Recorded information:
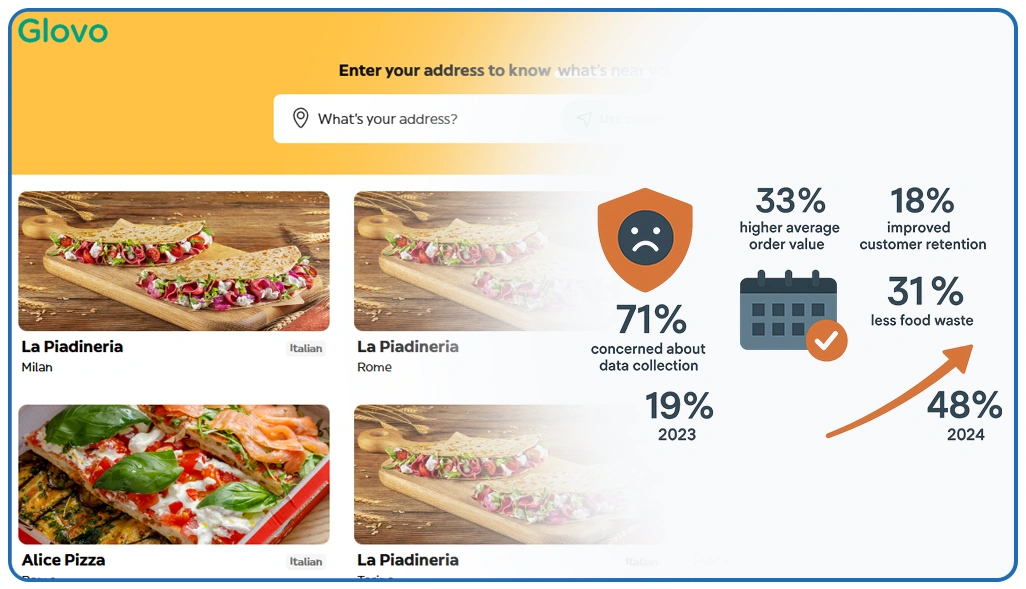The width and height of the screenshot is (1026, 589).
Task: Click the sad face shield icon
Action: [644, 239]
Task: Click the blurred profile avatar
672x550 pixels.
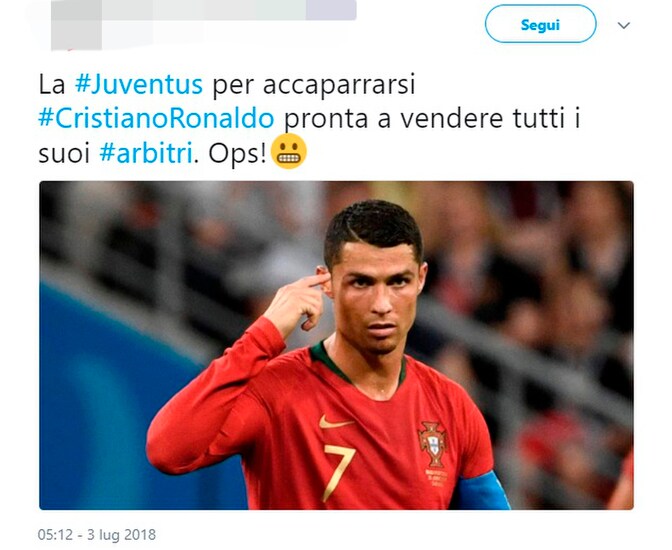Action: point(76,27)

Aim of the exercise:
Count the lines of the records that contain the word "Click", matching case exactly, and give only that number.

Result of this task:
2